Cela étant, Dune : Le Roman Graphique s'adresse d'abord aux fans de la saga au sens large, qui ont déjà lu les romans en prose et s'intéressent surtout aux adaptations par amour de l'univers. Pour eux, le bilan sera probablement plus évident ou moins rébarbatif que ceux qui prendraient Dune pour une bande-dessinée "native" : sur le plan des visuels et de l'organisation des cases, le travail de Raul Allen et Patricia Martin est un peu trop sage, très académique, et manque de folie. Les designs des vaisseaux, des costumes, la colorimétrie des planètes et des atmosphères de scènes sont généralement agréables à l'oeil, mais manquent d'idées originales. Comparativement à l'offre disponible en France pour les comics de science-fiction, Dune : Le Roman Graphique sera surtout un objet intéressant pour les curieux de cette saga là - pas forcément une révélation ou un indispensable absolu pour les amateurs des grandes séries futuristes ou spatiales de ces dernières années aux Etats-Unis.
Un reproche qui s'apparente surtout à un compromis d'ensemble : forcément, piloté par Brian Herbert et Kevin J. Anderson, ce projet de commande pouvait difficilement quitter cette posture de respect et d'application standardisée pour embrasser les contours d'une bande-dessinée plus radicale. Pour reprendre le comparatif cité plus haut, le Dune de Raul Allen ressemble plus à une adaptation formelle, et pas au Moby Dick de Sienkiewicz, où le style du dessinateur amenait presque de nouvelles sonorités, de nouveaux sens au texte original de Melville. Le choix de cette direction serait à voir comme un reproche en fonction de ce que l'on attend ou de ce que l'on espère de ce genre de processus d'adaptations : proposer à des artistes de s'approprier un texte pour y ajouter leurs propres couleurs, leurs propres designs et leurs propres aspirations, ou bien tenter de s'approcher au plus près du roman original quitte à accoucher d'un objet plus poli.
En somme, Dune : Le Roman Graphique parlera plus aux curieux de l'oeuvre de Frank Herbert qu'à ceux d'Alejandro Jodorowsky, tout en restant une lecture agréable et joliment illustrée et un bel exemple d'adaptation en comics qui fonctionne. Mais, compte tenu des différents artistes qui auront tenté de s'approprier cet imaginaire pour le cinéma, il ne serait pas inintéressant d'imaginer d'autres versions de la saga sous des perspectives plus riches. Aux lecteurs connaisseurs de se positionner sur ce débat, et aux nouveaux entrants de juger si cette adaptation est de nature à susciter la même passion que le roman de Herbert au moment de sa parution.

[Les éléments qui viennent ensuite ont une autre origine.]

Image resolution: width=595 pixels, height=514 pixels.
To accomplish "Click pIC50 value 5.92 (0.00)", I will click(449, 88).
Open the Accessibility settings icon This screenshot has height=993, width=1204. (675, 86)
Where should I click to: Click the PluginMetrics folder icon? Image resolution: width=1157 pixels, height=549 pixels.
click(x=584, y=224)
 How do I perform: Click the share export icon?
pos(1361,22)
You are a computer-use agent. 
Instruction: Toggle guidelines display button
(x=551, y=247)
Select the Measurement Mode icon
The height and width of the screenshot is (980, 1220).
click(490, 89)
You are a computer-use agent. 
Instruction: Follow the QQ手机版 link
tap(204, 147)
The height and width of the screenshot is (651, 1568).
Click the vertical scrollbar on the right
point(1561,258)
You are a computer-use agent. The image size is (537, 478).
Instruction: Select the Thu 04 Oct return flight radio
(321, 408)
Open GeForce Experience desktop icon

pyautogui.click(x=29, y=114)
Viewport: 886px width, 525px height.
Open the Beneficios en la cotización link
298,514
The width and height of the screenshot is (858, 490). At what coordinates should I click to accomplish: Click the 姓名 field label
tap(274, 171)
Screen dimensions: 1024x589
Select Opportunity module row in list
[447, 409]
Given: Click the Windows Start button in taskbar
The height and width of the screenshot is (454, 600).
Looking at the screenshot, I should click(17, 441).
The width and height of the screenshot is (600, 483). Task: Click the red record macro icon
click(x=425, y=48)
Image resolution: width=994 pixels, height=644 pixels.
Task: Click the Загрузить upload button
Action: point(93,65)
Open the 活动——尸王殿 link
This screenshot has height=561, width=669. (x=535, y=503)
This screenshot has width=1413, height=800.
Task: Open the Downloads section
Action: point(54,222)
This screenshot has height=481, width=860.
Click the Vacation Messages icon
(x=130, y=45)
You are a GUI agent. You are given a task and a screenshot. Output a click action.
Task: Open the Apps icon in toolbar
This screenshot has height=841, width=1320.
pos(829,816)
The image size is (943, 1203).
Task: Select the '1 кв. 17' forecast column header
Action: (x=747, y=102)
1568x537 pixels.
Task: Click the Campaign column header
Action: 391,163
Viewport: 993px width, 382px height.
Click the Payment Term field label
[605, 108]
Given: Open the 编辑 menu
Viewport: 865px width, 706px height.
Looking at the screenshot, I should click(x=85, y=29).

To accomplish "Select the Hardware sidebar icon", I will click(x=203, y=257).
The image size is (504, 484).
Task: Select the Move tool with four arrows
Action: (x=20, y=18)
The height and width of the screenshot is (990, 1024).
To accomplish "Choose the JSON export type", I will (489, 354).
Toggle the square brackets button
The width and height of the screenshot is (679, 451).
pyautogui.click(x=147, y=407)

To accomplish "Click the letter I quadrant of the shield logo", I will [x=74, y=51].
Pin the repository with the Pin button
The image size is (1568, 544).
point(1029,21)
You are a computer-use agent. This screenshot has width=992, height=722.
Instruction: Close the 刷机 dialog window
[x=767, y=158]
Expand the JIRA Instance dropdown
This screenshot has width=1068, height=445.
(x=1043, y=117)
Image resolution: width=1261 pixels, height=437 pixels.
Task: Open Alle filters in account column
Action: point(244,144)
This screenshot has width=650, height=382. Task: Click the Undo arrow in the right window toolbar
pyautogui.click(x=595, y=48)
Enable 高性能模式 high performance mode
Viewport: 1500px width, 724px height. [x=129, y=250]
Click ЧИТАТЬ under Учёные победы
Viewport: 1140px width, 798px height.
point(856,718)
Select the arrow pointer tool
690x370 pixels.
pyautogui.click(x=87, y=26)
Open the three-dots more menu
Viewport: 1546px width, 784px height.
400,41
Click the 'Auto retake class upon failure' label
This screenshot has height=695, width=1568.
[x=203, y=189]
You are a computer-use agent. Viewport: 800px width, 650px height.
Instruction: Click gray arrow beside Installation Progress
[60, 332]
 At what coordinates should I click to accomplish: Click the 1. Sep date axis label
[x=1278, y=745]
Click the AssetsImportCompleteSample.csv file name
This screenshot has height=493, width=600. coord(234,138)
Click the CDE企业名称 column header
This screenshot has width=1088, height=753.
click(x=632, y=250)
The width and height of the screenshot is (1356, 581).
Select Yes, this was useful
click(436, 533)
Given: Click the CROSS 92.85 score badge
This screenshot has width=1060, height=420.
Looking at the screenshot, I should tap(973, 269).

Dune : Le Roman Graphique marche comme un décalque propre et travaillé de l'oeuvre originale. Sans compromis ou sacrifices, le texte fonctionne pour connaître et comprendre les débuts de l'univers Dune, avec ses factions, son régime et son héros adolescent. Mais, pour une saga qui aura flirté avec des thématiques plus psychédéliques, de préscience, de drogues et de visions, et pour les artistes qui auront participé à construire son héritage extradiégétique moderne, ce premier volume est aussi un peu trop sage et manque de réelles envolées visuelles ou de trouvailles inédites. Un (petit) regret, pour un projet qui s'adresse de toutes façons à un lectorat chevronné et qui sera sans doute heureux de pouvoir découvrir cette adaptation fidèle du roman.